Когда Серова и Трубчина вывели к машине – Дружинин и Колов сразу засунули руки в карманы пальто, пошли в разные стороны. С обтянутыми горбами, как африканские барабаны. Которые ждут, трусливо ждут, что сейчас в них начнут бить…
…При виде грузности груди Эммы Глезер на ум Серову всегда приходила плотина ГЭС. Взятая на еврейские присогнутые ноги кенгуру. Однажды случился казус. Произошел он зимой. В раздевалке факультета. Сняв и отдав гардеробщице пальто, девушка Эмма одернула спереди платье и пошла. Сзади же (так уж случилось) платье осталось высоко задранным. Полностью открыв голубые, атрибутные, как называл такие Серов – от коленных впадин и до пояса – панталоны. И все это на внушительном ее заду и осторожных разлапистых ногах. Вокруг захихикали. Почему-то одни парни. Девчонок не было. Серов бросился и… и сдернул платье вниз. К полу. Точно вывернувшийся мешок. Эмма повернулась – удивленно вытаращилась на него. Низенького, плюгавенького, по сравнению с ней, Эммой Глезер. Дескать – как ты посмел? Комар! Не долго думая… сильно влепила ему в ухо. Правда, ухватив в последний момент за лацканы пиджака. Потому что оглушенный Серов натурально начал падать. Встряхнула, приводя в чувство. Как ты посмел, подлец! Хотела еще раз. Замахнулась даже… Помог же! помог! тебе! дура! Одернул! – орал Серов. Эмма с сипом раздувала ноздри, думала. По-прежнему не отпуская лацканы. И кенгуровые ноги ее были все так же присогнуты. Только теперь точно для старта на лыжах…

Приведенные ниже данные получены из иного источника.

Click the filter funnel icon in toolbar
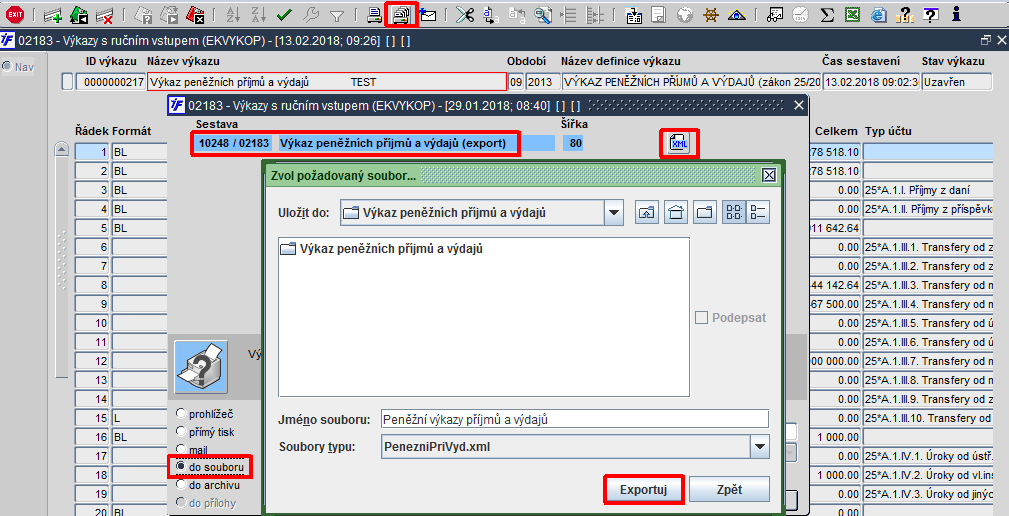Image resolution: width=1009 pixels, height=516 pixels. click(x=336, y=15)
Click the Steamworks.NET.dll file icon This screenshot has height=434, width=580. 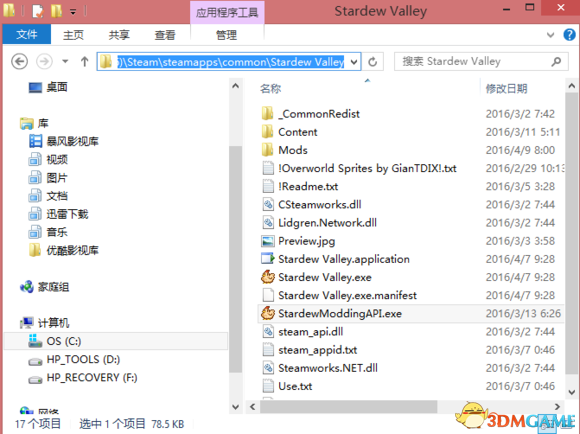[x=268, y=368]
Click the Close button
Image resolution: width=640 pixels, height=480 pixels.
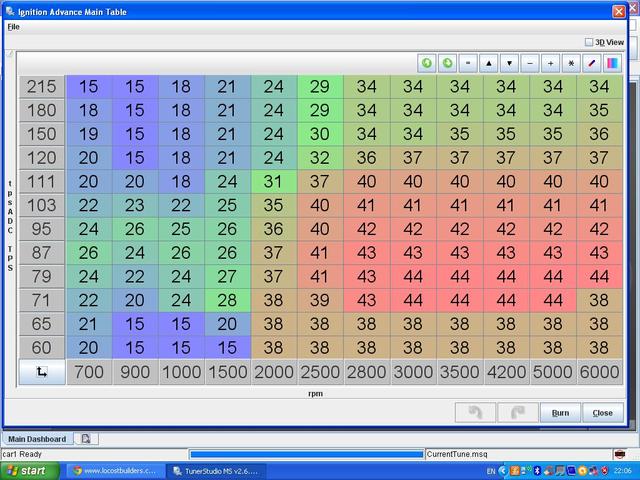(x=602, y=412)
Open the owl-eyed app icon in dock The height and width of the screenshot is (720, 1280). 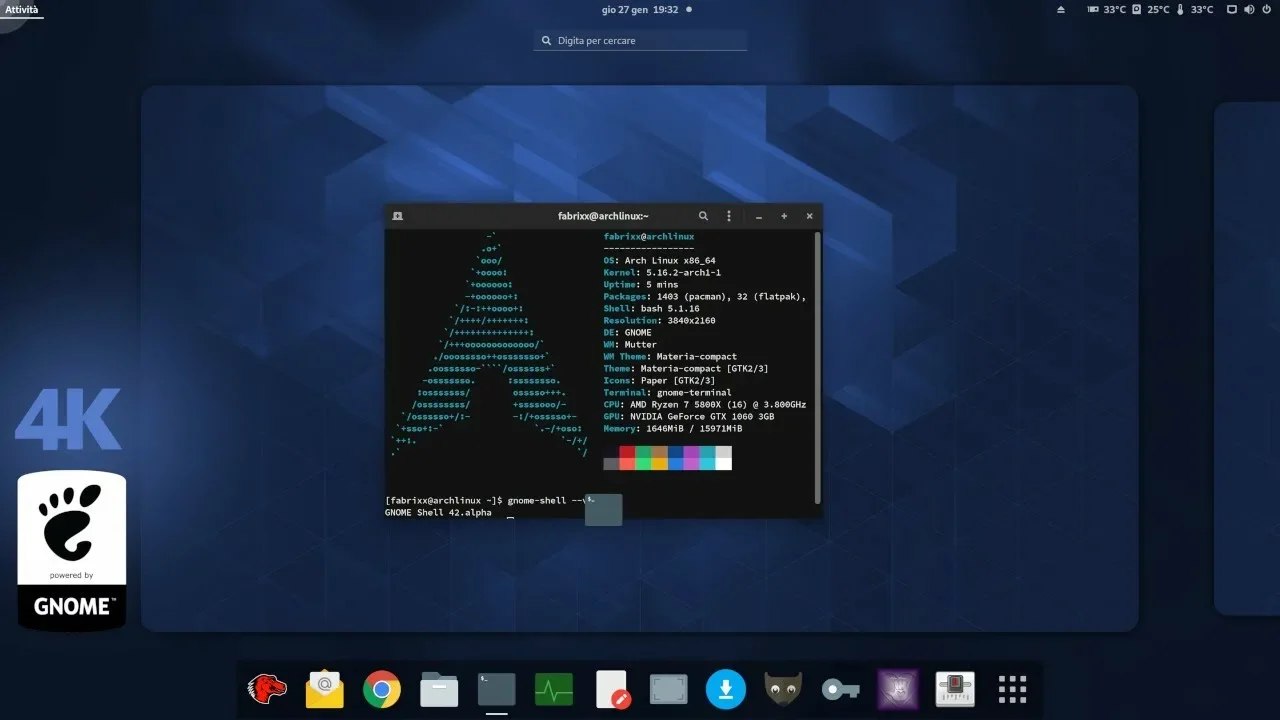783,689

Эмма, как групорг, непосредственно подчинялась Чекалиной. Освобожденному секретарю. Они никак не могли достать Серова, чтобы тот платил взносы. Серов умудрялся не платить два года. Целых два года! Безобразие! Чекалина хмурилась. Будем исключать. (Из комсомола, понятно.) Глезер отговаривала Чекалину, обещала, что воздействует на злостного неплательщика через жену его, Никулькову. Примерную комсомолку… После случая у раздевалки – затруднений со взносами не стало. Рассчитался за все месяцы и платил дальше в числе первых. Эмме Глезер даже было неудобно слегка. Принимая взносы, хихикала вместе с Серовым. Они вроде как породнились теперь. Глядя на такое панибратство, Чекалина хмурилась. Однако когда Серов из комскомитета выходил, помощницу хвалила – молодец! Мы не должны терять людей. Чекалина эта, освобожденный секретарь (прозвище Ерофей) – имела привычку заглядывать в аудитории. Во время идущих занятий. Точно бездельничающий студент. Причем заглядывала всегда быстро и как-то очень уж капризно. Как на всеобщее обозрение – независимый ветер. За ней выскочил однажды физик Матусевич. Преподаватель. Доцент. Минуту, уважаемая! Чекалина остановилась. Оправдывая прозвище, походила на скуластого отчужденного Ерофея-кота. Сердитого Ерофея-кота. Нужно стучать, уважаемая, прежде чем войти в аудиторию или даже заглянуть. Сту-чать. Всегда, понимаете? Даже если дома входите в собственную спальню! Это еще зачем? – прищурилась Чекалина. А если у мужа любовница? А? Глаза Матусевича смеялись. Узкая еврейская лысинка походила на хлебную горелку. На пережженный сухарь… Сколько же вас тут в институте развелось? Чекалина думала. Опять же – Эмма Глезер. Не много ли? Фыркнув, сказала: не смешно! Дальше пошла.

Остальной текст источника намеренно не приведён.